TALMUDIC METHODOLOGY
By Rav Moshe
Taragin
Lecture #9: Why Are Eidim Zomemim
Punished?
The Torah presents an instance of
testimony known as "eidim zomemim," when witnesses are
disqualified as a result of the testimony of other witnesses who contend
that the original pair could not have actually seen what they claim to have
witnessed. This perplexing case has consistently drawn much interest and
difference of opinion. Included among the unique features of eidim
zomemim are the "sliding" penalty (we penalize the witnesses by
administering the punishment that would have resulted from their intended
conspiracy) and the absence of any penalty if their conspiracy was, in fact,
executed (ka-asher zamam ve-lo ka-asher asa). The well known first
mishna of Makkot (2a) highlights the non-conventional dynamics of
eidim zomemim when it begins with a list of the situations in which
eidim DO NOT become zomemim even though they were revealed to have
testified about events they did not witness.
An additional unique aspect is that
eidim zomemim do not require advance warning, hatra'ah, in order
to be punished - unlike all other prohibitions. The gemara in
Ketuvot considers this problem and attributes the absence of
hatraah to technical concerns; if we warn witnesses before they testify,
we may discourage testimony and obstruct justice. We cant warn witnesses after
they testify since a hatraah must typically be issued prior to the
actual transgression. In contrast, the Rambam in Hilkhot Eidut 20:4
attributes the lack of hatraah to more structural reasons. Since
eidim zomemim do not execute a physical action, they do not require
hatraah. The absence of any physical crime beyond their manipulative
testimony bothered the gemara as well and even induced Rabbi Akiva
(Makkot 2b) to classify eidim zomemim as a kenas. The
correspondence, however, between the absence of a physical action and the lack
of hatraah is not immediately obvious. Why should eidim zomemim
be punished without warning (unlike standard procedure) simply because their
crime was verbal rather than physical?
Rav Moshe Soloveitchik developed a
novel approach to eidim zomemim. claiming that this case represents an
entirely different paradigm. Unlike standard criminals who are punished for
their actions, an eid zomem doesnt ACT criminally, since Halakha
does not consider "speaking testimony" to be an act. In addition, they are
punished even if their plans dont materialize (in fact, they are punished
only if their plans dont materialize). They are punished because of
their odious status as "resha'im." By testifying to an event they didnt
witness, they manipulate the judicial system; they are punished for their STATUS
and not their ACTIONS.
Interestingly, the Ramban, in his
commentary to Parashat Ki Teze advances a similar concept regarding a ben
sorer u-moreh, whose severe penalty does not seem to match his relatively
moderate crimes. Instead, he demonstrates wicked traits which may one day
mushroom into perilous behavior; he is put to death based on his status as a
"rasha" and not based on his crimes per se. Indeed, the Torah
writes "U-biarta ha-ra mi-kirbecha," "You shall expunge the evil from
your midst," about a ben sorer u-moreh; he is labeled as "ra" and
punished because of that label. Although a similar phrase does not appear in the
section describing the eid zomem, it is conceivable that eid zomem
follows that model.
Rav Moshe claimed that this was the
intention of the Rambam. That an eid zomem is punished for his status and
not his crime is evidenced best by the absence of any action to speak of. All he
did was offer [malicious] testimony, and even that didnt induce legal
application. The absence of any
action indicates that the penalty stems from his status and not his actual
crime. He therefore doesnt require hatraah, as warnings are typically
necessary to "criminalize" an action and make it punishable. Even if an
eid zomem were unaware of the legal connotations of his actions
(shogeg), he would still be considered a rasha and a candidate for
the punishment of "kaasher zamam."
Rav Moshes chiddush may solve
an interesting and unique quality about the punishment of eidim zomemim.

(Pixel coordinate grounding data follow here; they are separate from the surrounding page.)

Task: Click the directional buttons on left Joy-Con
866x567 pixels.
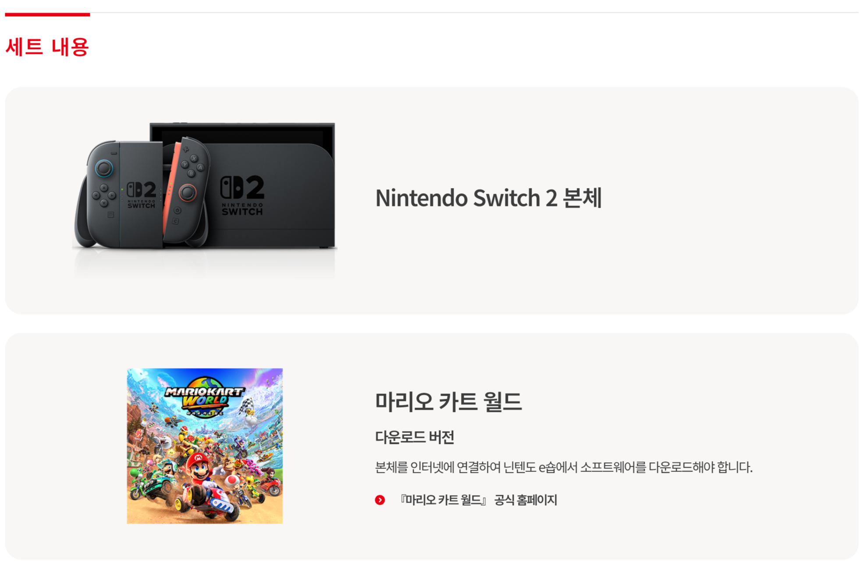Action: pos(104,195)
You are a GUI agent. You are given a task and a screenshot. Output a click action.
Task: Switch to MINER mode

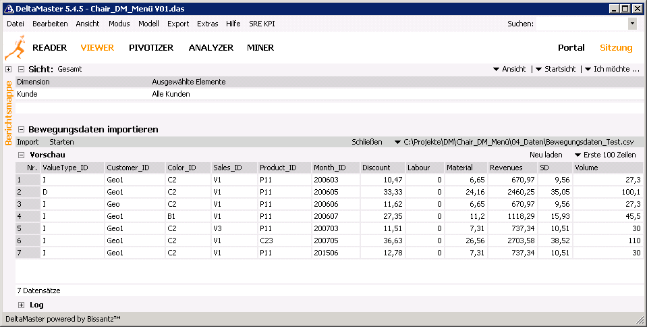tap(260, 48)
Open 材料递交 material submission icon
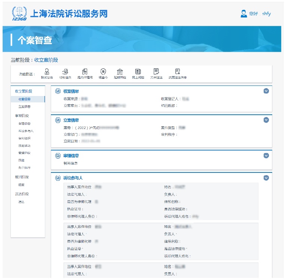 pyautogui.click(x=65, y=72)
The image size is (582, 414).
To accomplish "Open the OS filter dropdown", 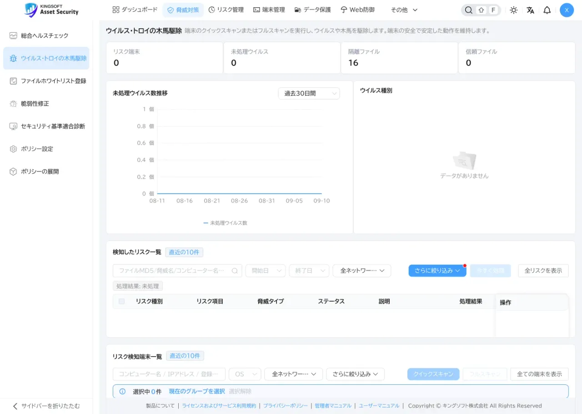I will tap(245, 374).
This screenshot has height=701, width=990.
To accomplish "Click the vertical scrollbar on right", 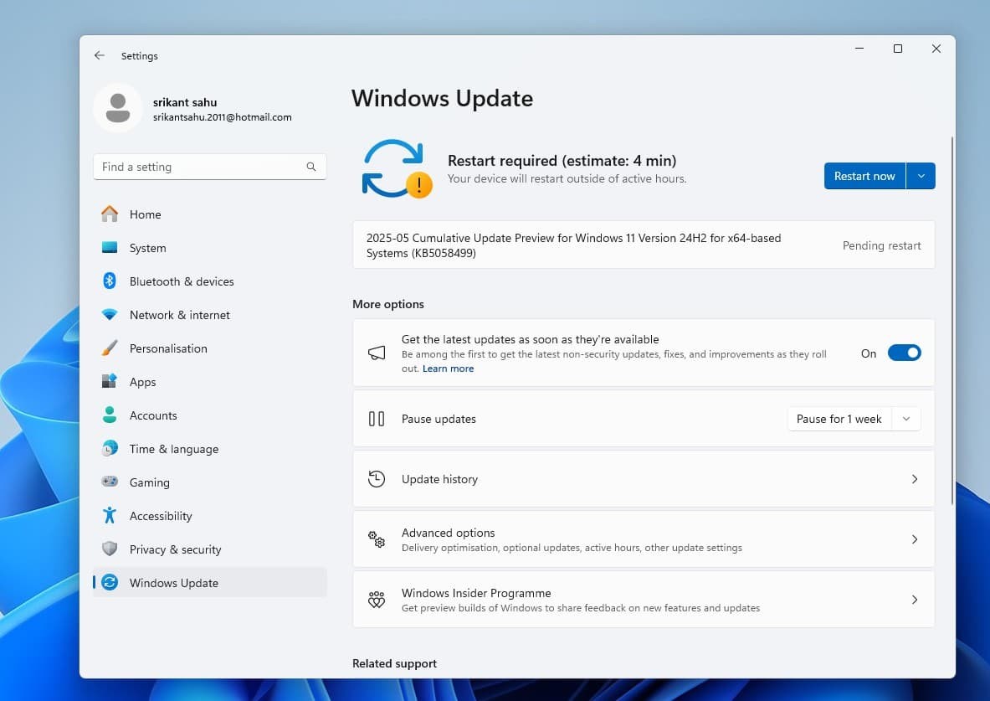I will (x=952, y=318).
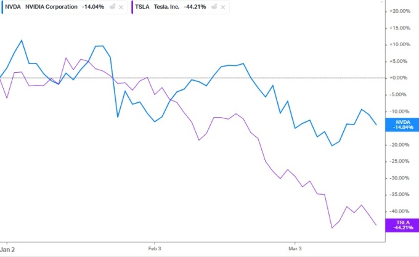Image resolution: width=419 pixels, height=257 pixels.
Task: Select the Feb 3 date marker
Action: 155,250
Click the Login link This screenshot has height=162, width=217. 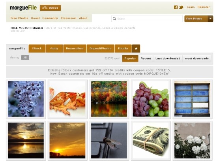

Typically, a person does not receive two penalties for a single action. The
principle of kim lei be-de-rabbah minei exempts a person from lesser
penalties if he already is to receive a harsher one (typically, but not
exclusively, the death penalty). It is very rare to find exceptions to this
rule, and when exceptions do occur they are typically traced to a specific
pasuk outlining the administration of two penalties. Yet the
mishna in Makkot (4a) cites the position of Rabbi Meir, which does
not apply the kim lei exemption to eidim zomemim. For
example, if they conspired to obligate someone to pay money, they themselves pay
money as well as receiving malkut for their testimony. Perhaps the unique behavior of eidim
zomemim in the context of kim lei can be traced to Rav Moshes idea.
The principle of kim lei is based on an inability to generate multiple
penalties for one ACTION. Since the ka-asher zamam penalty does not
derive from the ACTION but from their STATUS, double penalties can develop.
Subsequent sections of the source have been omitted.